When she first learned that her college had a taiko group, she figured it would be a fun and unique way to stay connected to her Japanese heritage-- but soon discovered it was so much more! Brown RISD/Gendo Taiko became her first taiko family and formed the core of her college experience. After graduating, Miho joined the Genki Spark (Boston, MA) for six months as an intern/guest artist and learned about the power of personal stories and the bombastic Genki spirit. After moving to western Massachusetts, Miho was thrilled to find yet another taiko group to call home! She joined Mountain River Taiko in 2015 and wholeheartedly enjoys playing taiko with amazing people in beautiful rural New England.
When Lynne’s kids flew the nest, she felt it was time to put some energy into playing an instrument, but one that she thought she could manage and wouldn’t be too technical! But from day one she felt like she was in elementary school music class having a great time making lots of loud noise! She says, “Little did I know how much I'd also enjoy the group dynamic and performance aspects of taiko, with Pride parade being my standout favorite event!” Lynne is looking forward to the ongoing growth of Mountain River Taiko.

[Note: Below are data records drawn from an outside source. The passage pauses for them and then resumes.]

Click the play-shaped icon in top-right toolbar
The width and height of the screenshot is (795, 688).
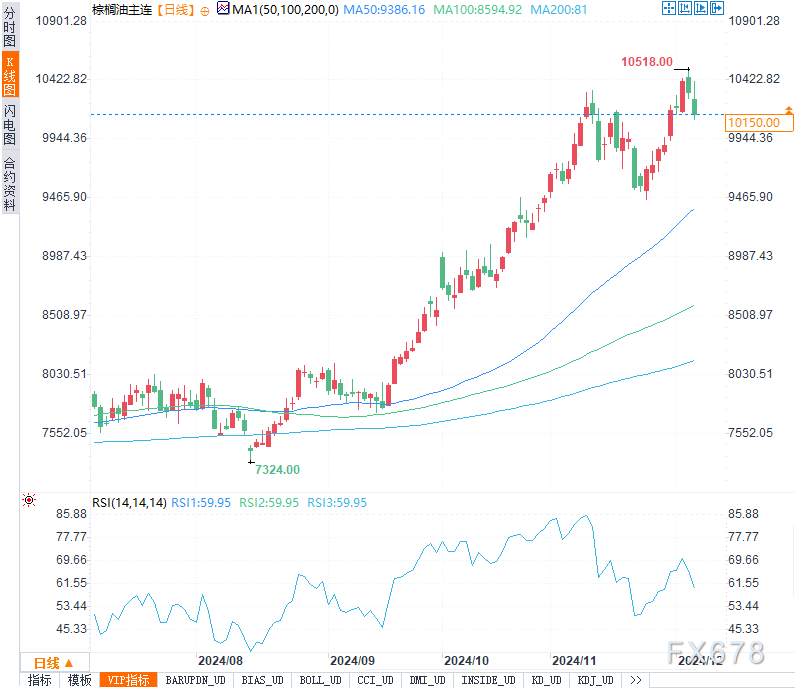699,8
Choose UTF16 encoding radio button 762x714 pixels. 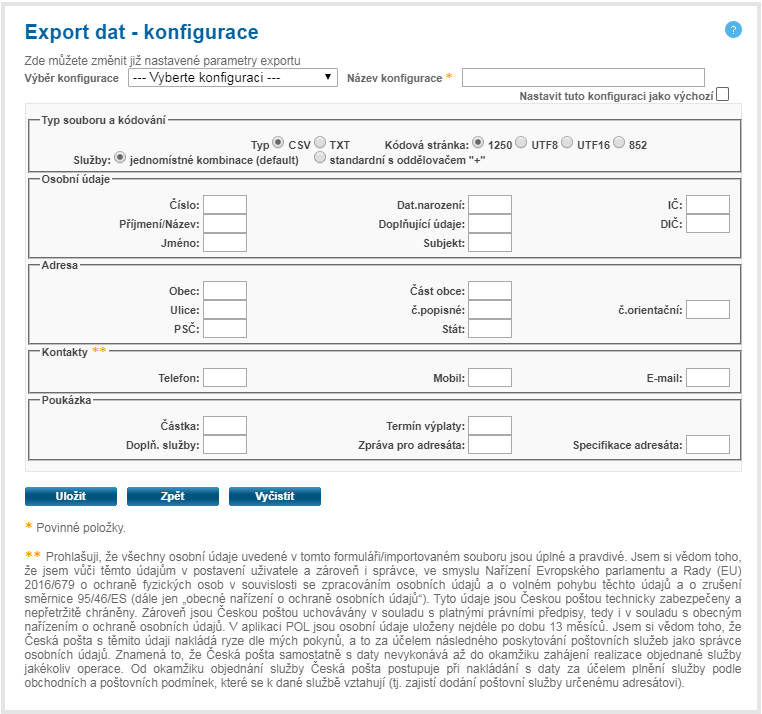[568, 143]
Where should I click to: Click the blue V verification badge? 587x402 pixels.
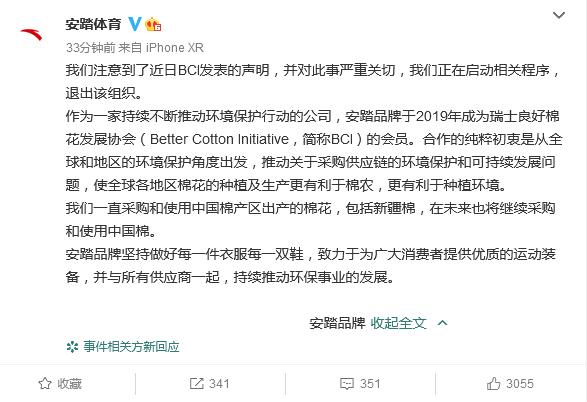coord(134,24)
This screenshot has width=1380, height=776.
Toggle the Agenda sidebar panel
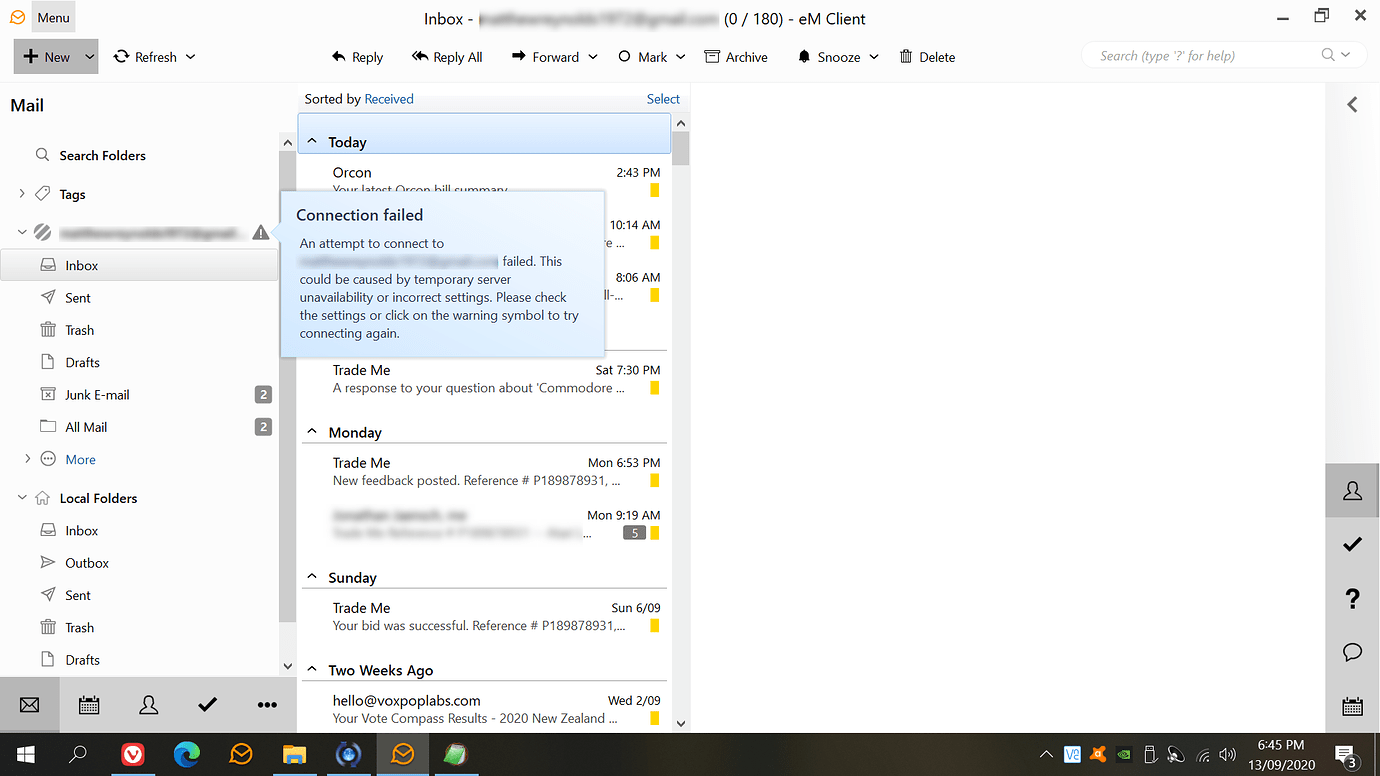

Lena loves the fun, the heart, the beat of taiko, the connection to Japanese culture and traditions and to the evolving current taiko world. She started in the same beginner’s class with Lynne in January 2015 and loves her taiko twin sister and the whole MRT family. Lena was born in Japan and lived there for much of her twenties and thirties, during which time her children were born. She loves having such a joyful connection to Japan in her daily life here. Lena recently became a grandmother and plans to share the joy of taiko with her grandchildren.
Tim is a software developer, potter, and handbell director living in Amherst. His first exposure to taiko was in a workshop at a handbell festival in 2011, which introduced him to the combination of rhythm, physicality and culture of taiko. After seven years of ringing handbells with New England Ringers and wanting to explore taiko more, he found Mountain River Taiko in 2018 and has been enjoying playing with this “wonderful group of people” ever since.